I will continue my journey and explore a few different CDPs and try to do it the manual way. It usually gives me a lot of insight and helps me innovate.
So what do we expect from a CDP? Visualization of data from different sources, but combined. So I would like to see a customer's orders and which URLs/products he visited. If he is getting the newsletter AND reading it? Does he ever click on anything? And if so, what kind of products? Also, it would be great to label users with tags and create segments. Maybe even define your segments and then auto-add users to them based on historical data.

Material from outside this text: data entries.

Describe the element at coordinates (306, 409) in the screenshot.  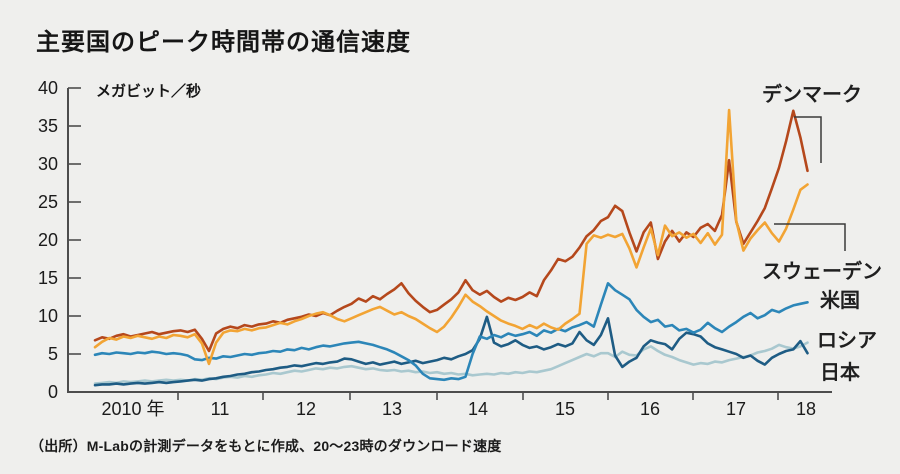
I see `x-tick-label: 12` at that location. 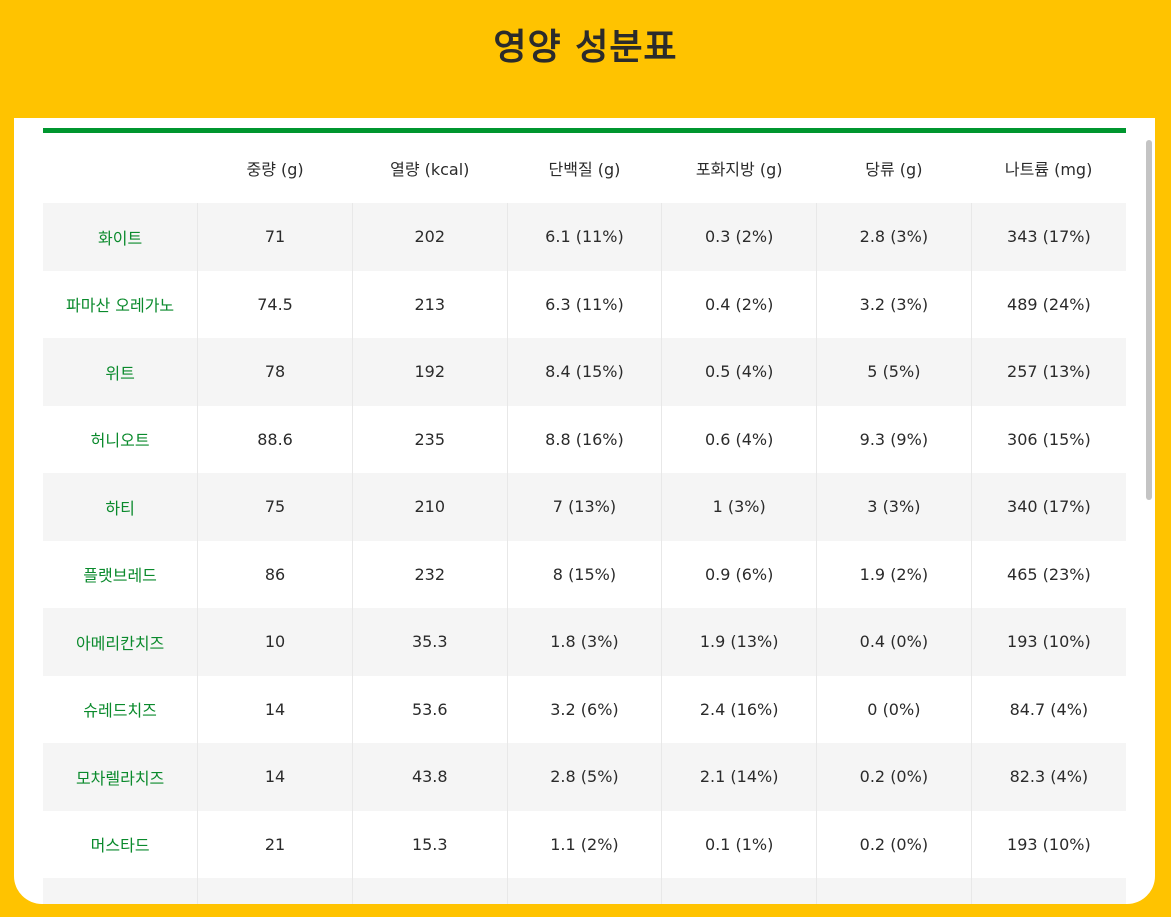 I want to click on row-label: 화이트, so click(x=120, y=237).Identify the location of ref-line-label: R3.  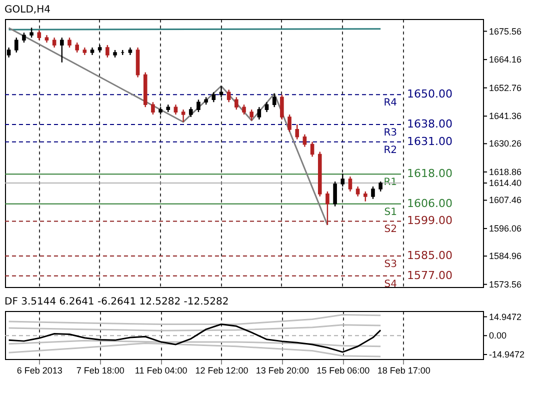
(390, 132).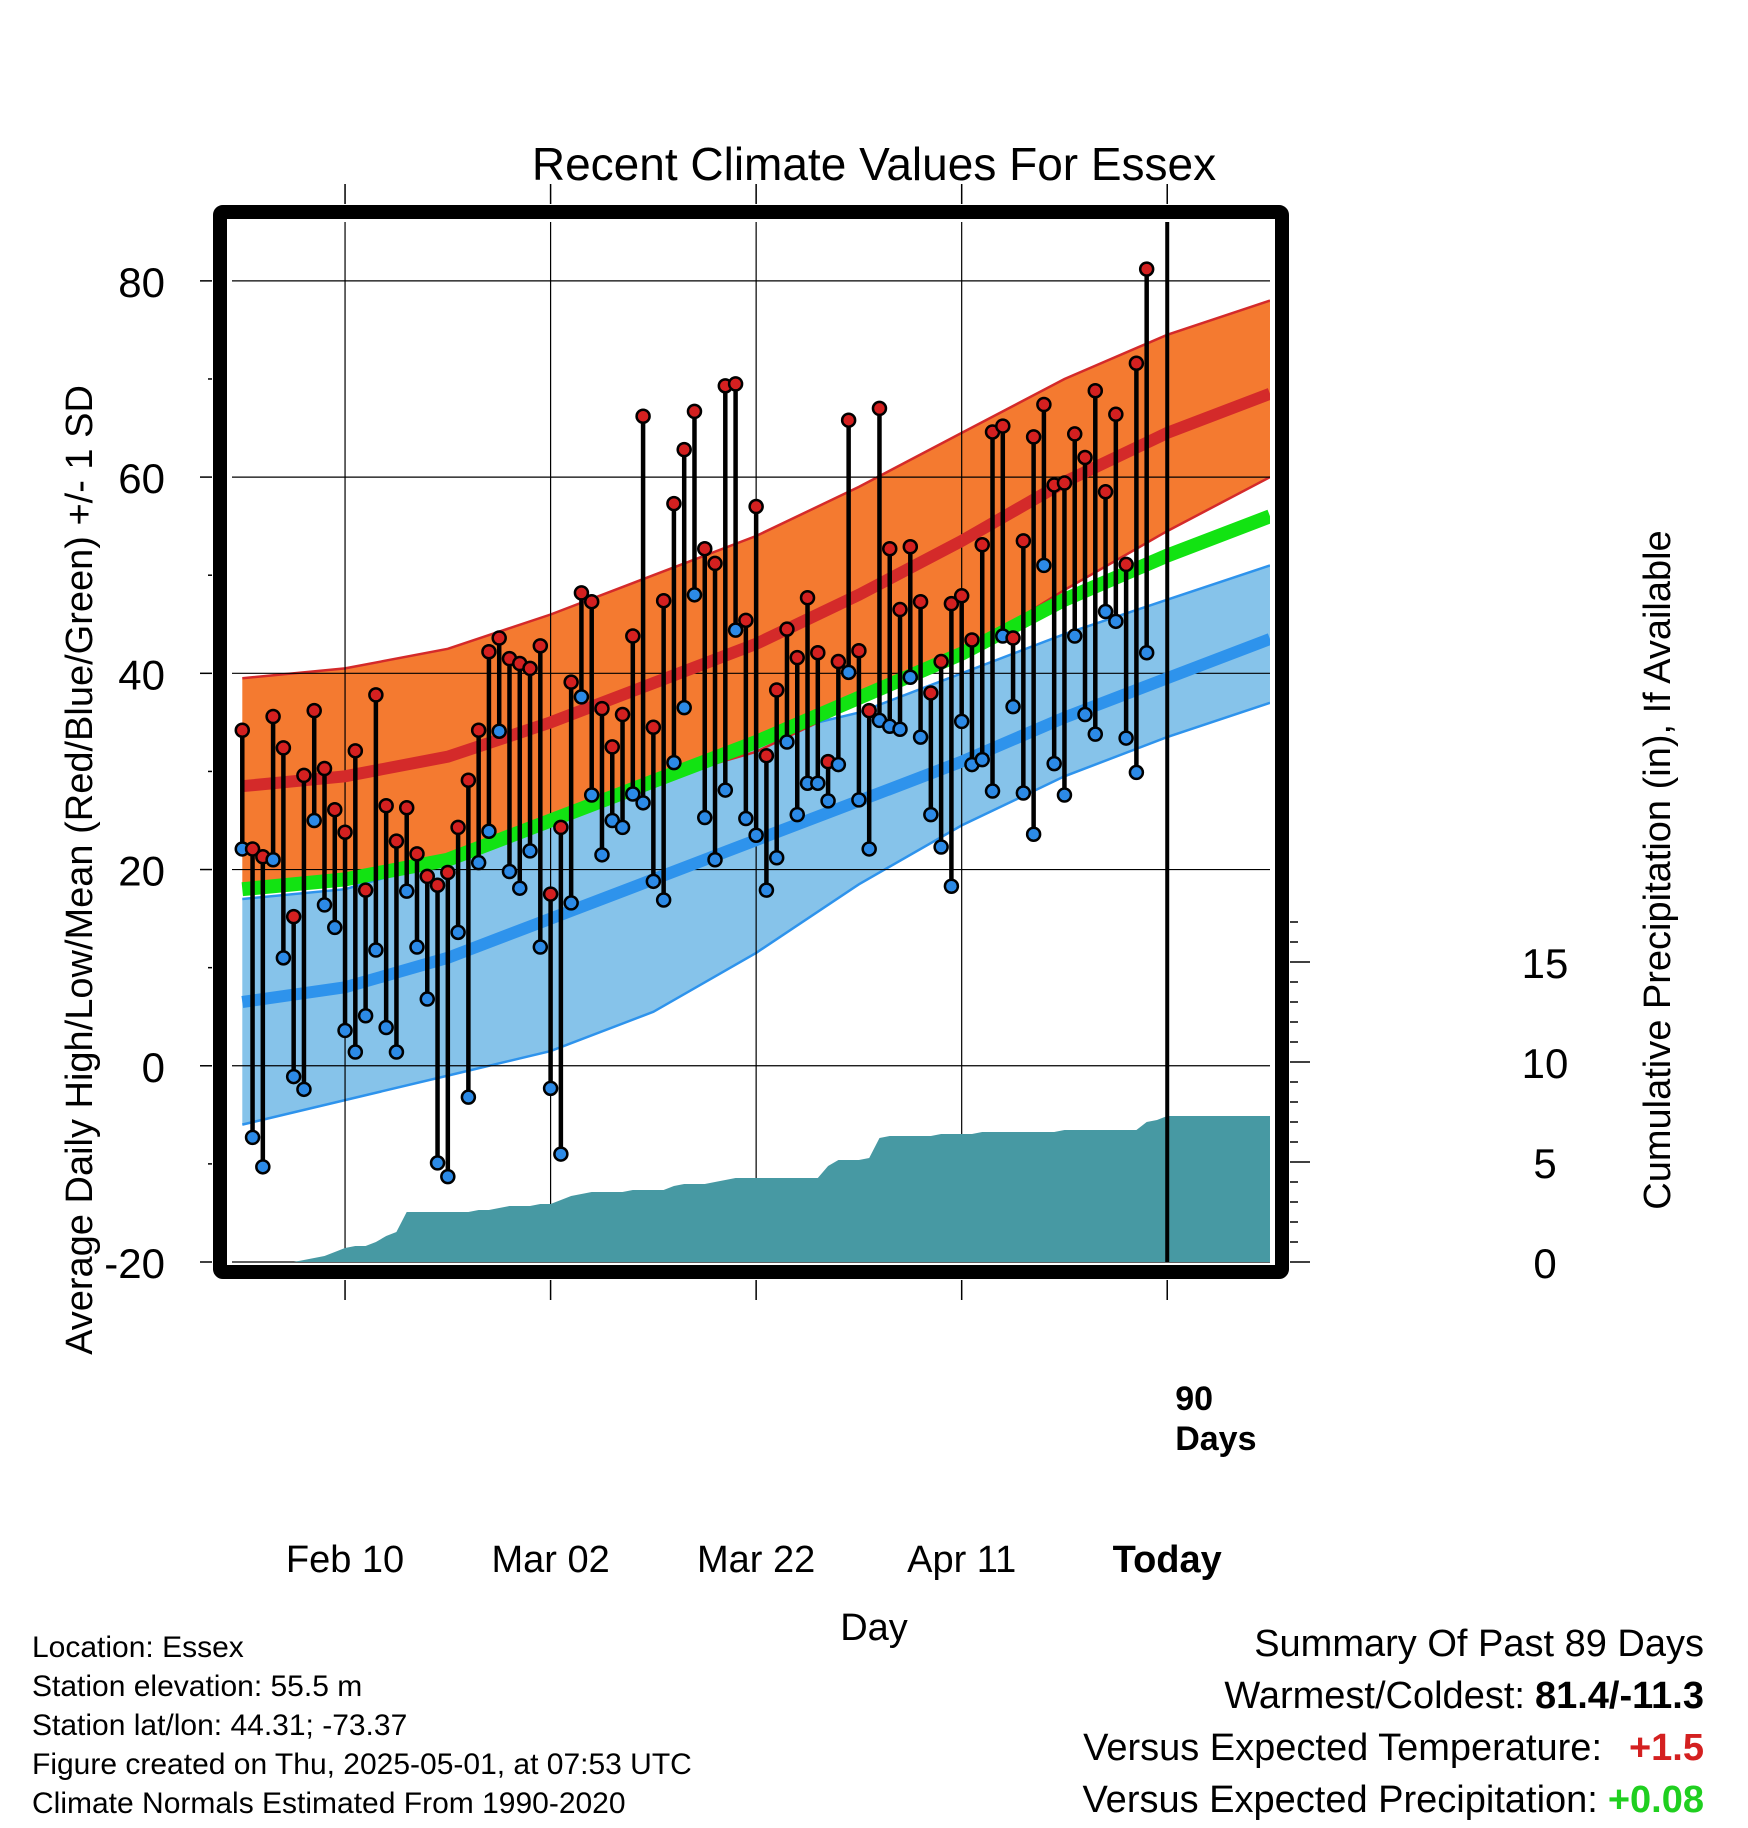  Describe the element at coordinates (1393, 1800) in the screenshot. I see `precip-anomaly-row: Versus Expected Precipitation: +0.08` at that location.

I hope to get to a level where I can seamlessly create different segments based on all the data points I have from the different systems. And from there, I would like to be able to expose these users to either Facebook adverts of a certain type, a newsletter, maybe a push message, and if possible some personalization on their app/web. Maybe even understand their pattern for purchasing and visits, so I get the most value out of both the marketing money and the time the users spend on my website.
Do I have too high expectations? I don't think so. The data is there and we have the tools. It is just about combining the 2... and in a responsible way of course!
Times are changing and we need to adapt. For ages, we have been used to a free web analytics tool that just works. Now that is in the past we need to readjust and figure out how to transform the new expenditure of a web analytics tool to our advantage and a valid business case.
Thank you for reading my unstructured thoughts about the next steps for tracking and the first steps for data setups. I hope I managed to stir up some thoughts or even inspire some new ideas.